> [Records provided]:
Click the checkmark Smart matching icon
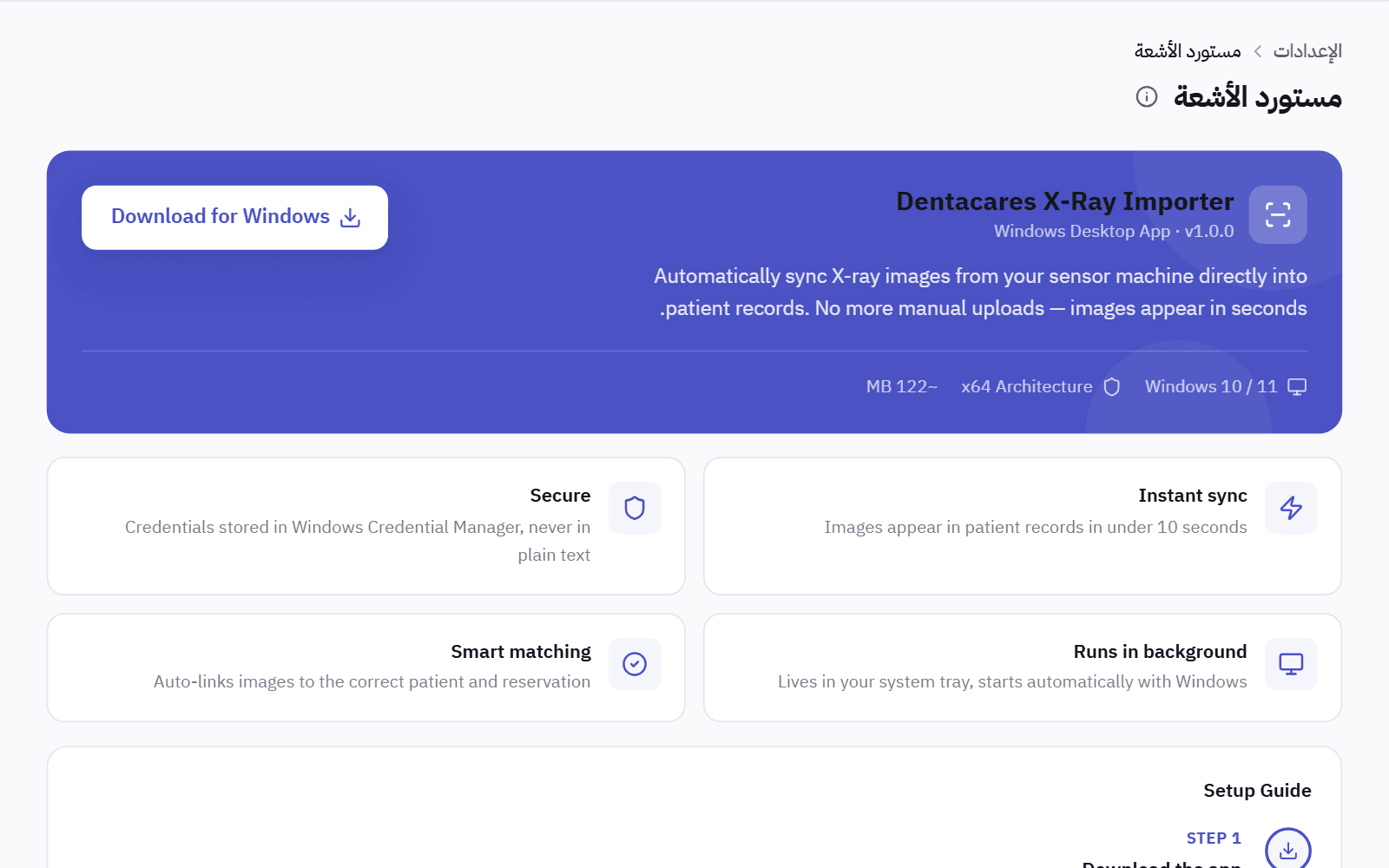This screenshot has height=868, width=1389. coord(635,664)
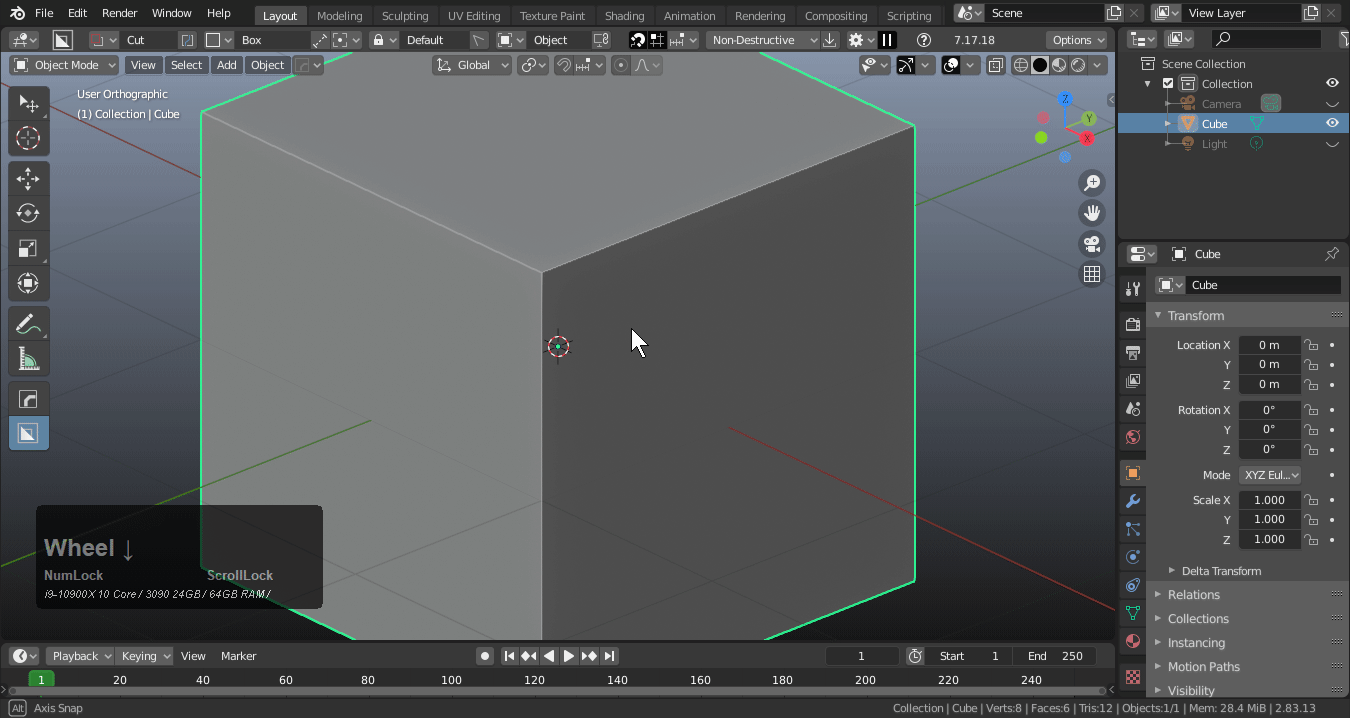Open the rotation Mode XYZ Euler dropdown

click(x=1270, y=475)
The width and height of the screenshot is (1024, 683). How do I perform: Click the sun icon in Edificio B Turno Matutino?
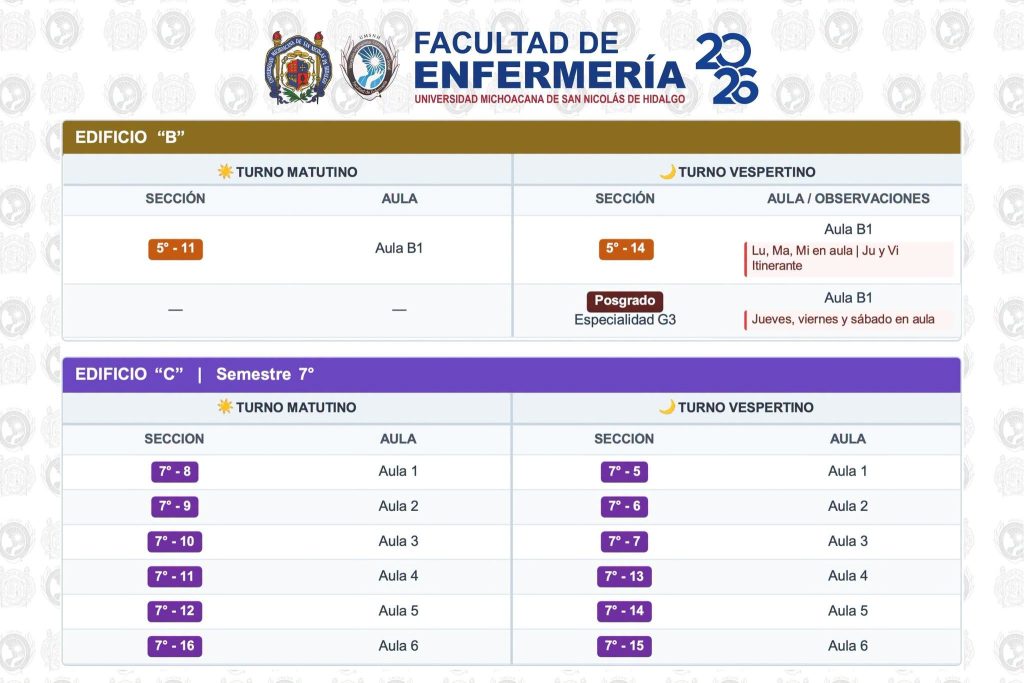click(x=225, y=172)
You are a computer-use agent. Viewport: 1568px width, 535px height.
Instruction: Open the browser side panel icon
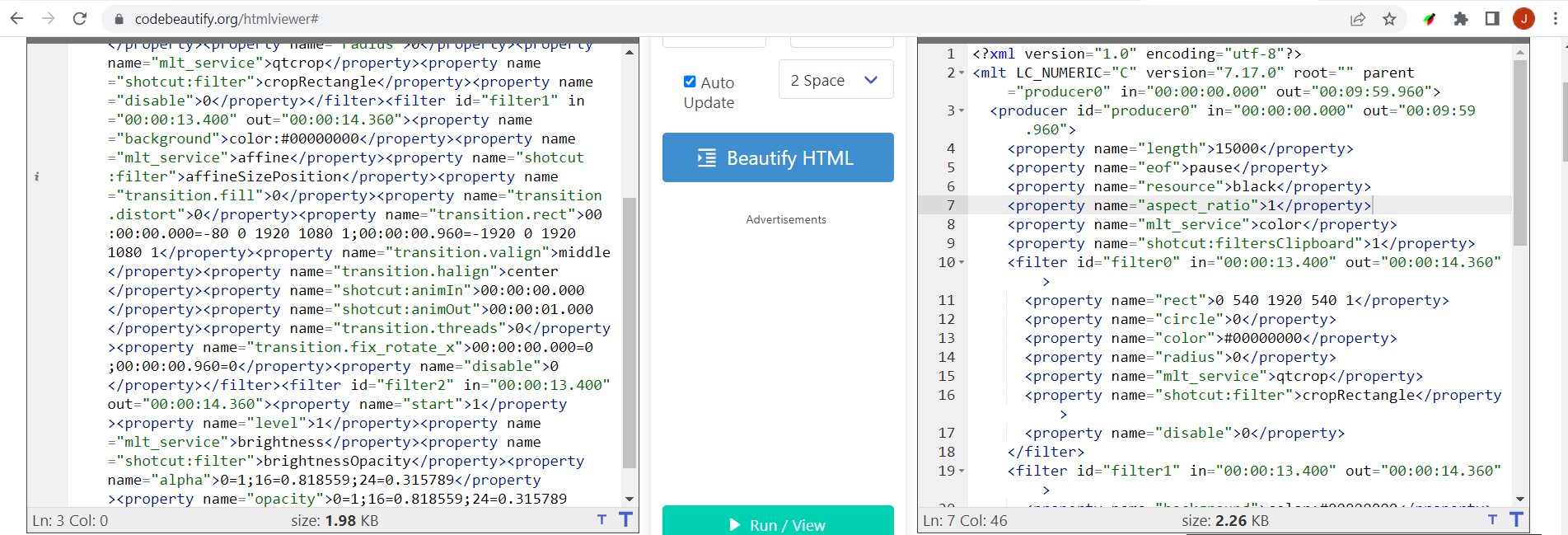coord(1492,19)
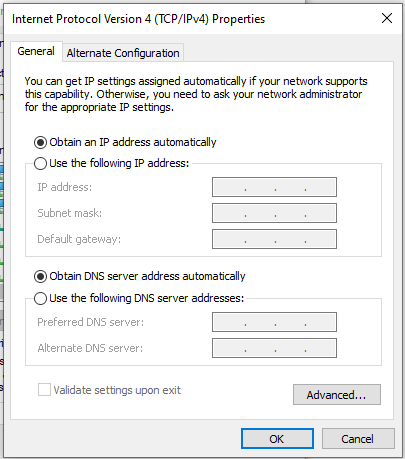The image size is (405, 459).
Task: Open the Advanced settings dialog
Action: (x=337, y=395)
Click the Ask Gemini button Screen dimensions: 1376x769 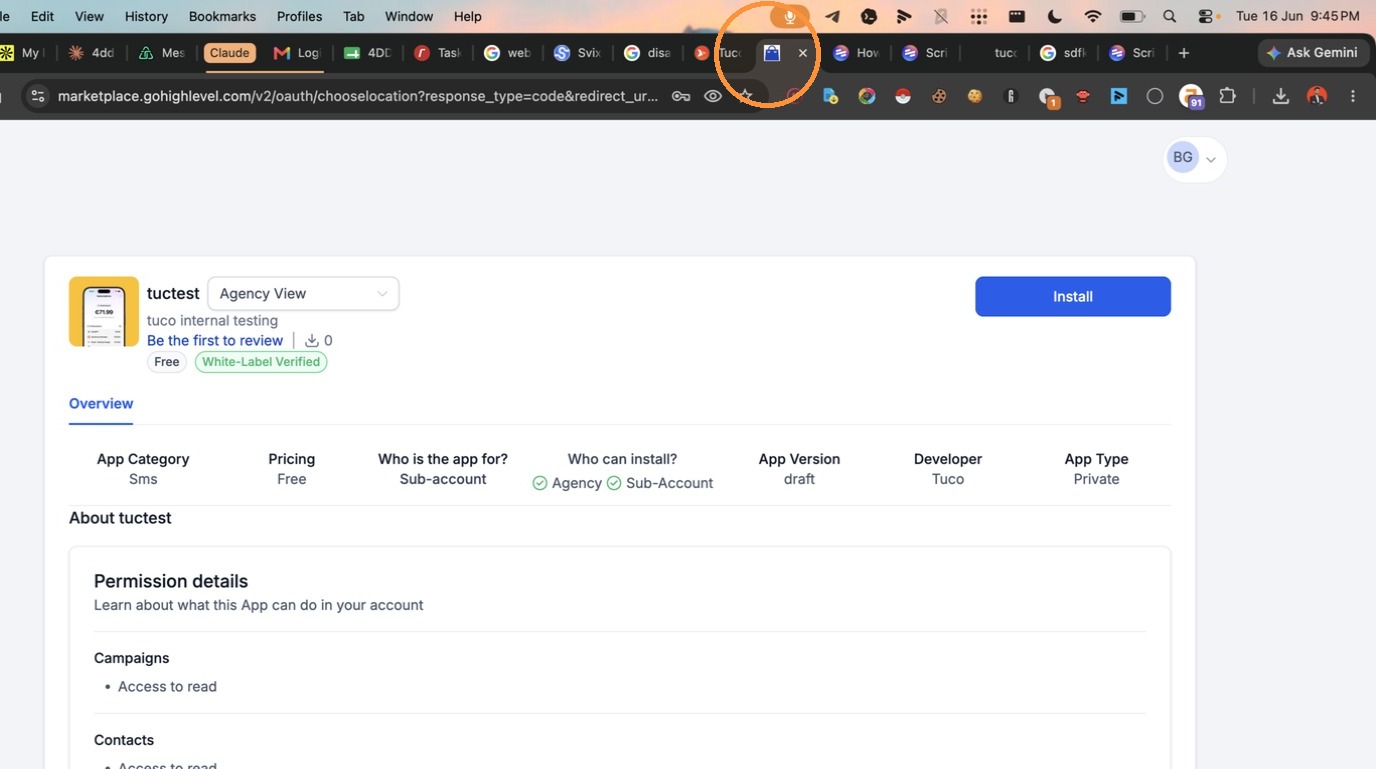(1312, 53)
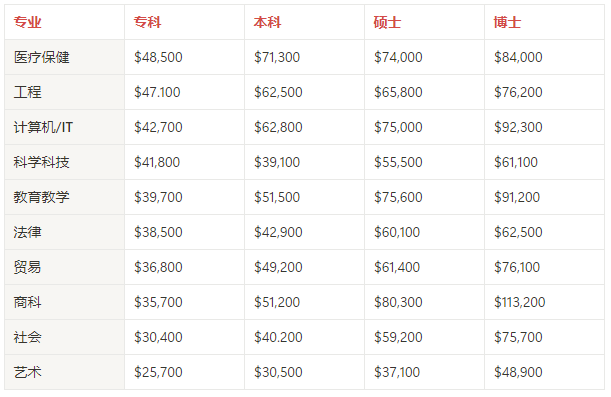Image resolution: width=611 pixels, height=397 pixels.
Task: Click the 硕士 column header
Action: click(387, 22)
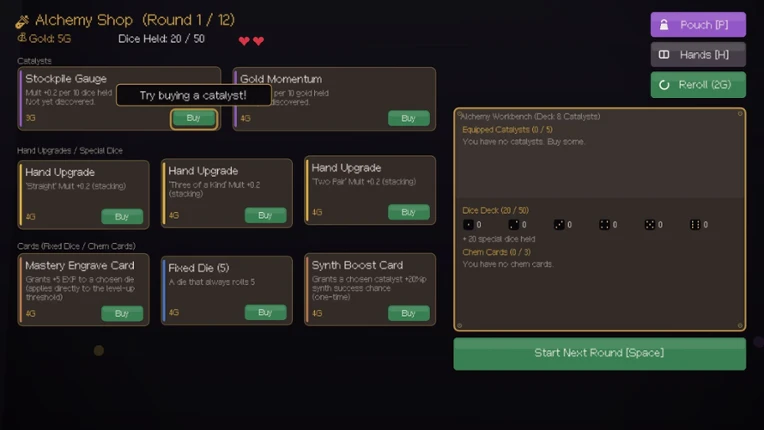Buy the Gold Momentum catalyst

(x=408, y=118)
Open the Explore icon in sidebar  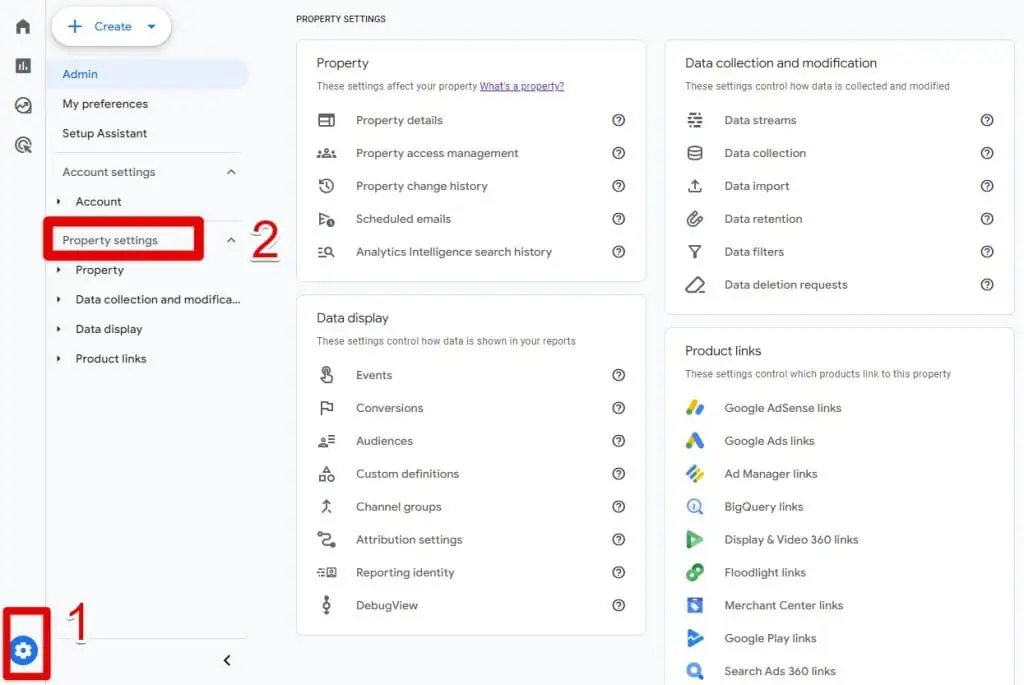(23, 105)
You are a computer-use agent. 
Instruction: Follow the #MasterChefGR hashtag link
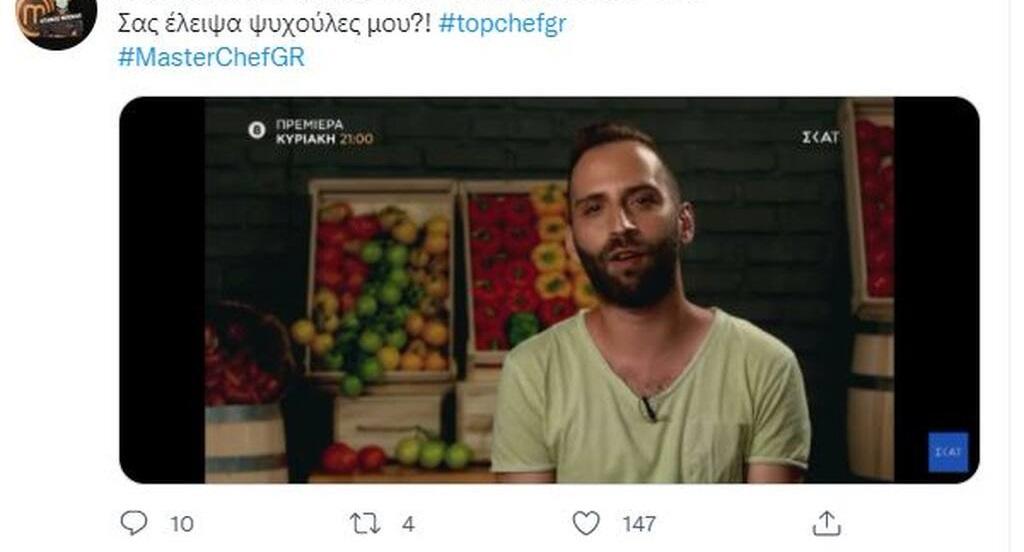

> [Problem requirements]: Return the lines above word for word, starting at the very first one and ending at the line that contains "Action: (x=337, y=395)", with both of those lines included. Omit the pictures from your answer.

> [Exercise result]:
Click the checkmark Smart matching icon
This screenshot has height=868, width=1389. coord(635,664)
Open the rotation Mode XYZ Euler dropdown

click(x=1270, y=475)
The width and height of the screenshot is (1024, 683). How do I perform: Click the sun icon in Edificio B Turno Matutino?
click(x=225, y=172)
You are a computer-use agent. Viewport: 1568px width, 535px height.
Instruction: Open the browser side panel icon
coord(1492,19)
The image size is (405, 459).
Task: Open the Advanced settings dialog
Action: (x=337, y=395)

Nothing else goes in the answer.